Little did he know, we were. “I didn't know I spirit-walked back then.”
“I know.” He nodded. “But, no matter what that meant, I had no right to interfere with yours and David’s sacred bond. I mean, that whole institution has been cracked wide open for him now. He has no faith in love and commitment anymore, Ara, and that is because of me. Because I took a very naïve young girl and, through months of dreams in worlds she didn’t understand, I made her love me—confused her to the point where she didn’t know her own heart anymore and had to jump off a lighthouse to ease the pain.”
I laid my hand to his wrist to soothe him, but he shook his head.

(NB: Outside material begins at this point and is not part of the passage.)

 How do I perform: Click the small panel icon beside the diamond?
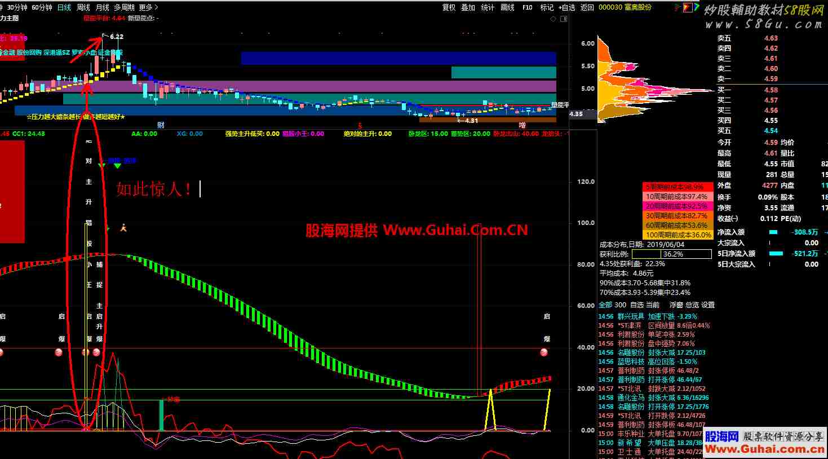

“I acted selfishly, Ara. We both know that. If I’d just left you alone, none of this would ever have happened.”
“Jase—”
“No, let me finish.” He waved a hand. “When he sees that you’ve made the choice not to be with me, even though you’re completely free to do so, he’s gonna start thinking about things. And the more he thinks about it, the more he’s going to see that you, on your own, with no interference from me or Arthur or anyone else, would never have betrayed him. And when he realises that you are still that sweet, innocent little girl he fell in love with at school, he’s slowly going to come back to you. He won’t be able to help it, Ara. He loves y—”
“Ara?” David popped his head around the door.
Jase and I both looked up, slowly moving our hands apart. “Hey. What’s up?” I said.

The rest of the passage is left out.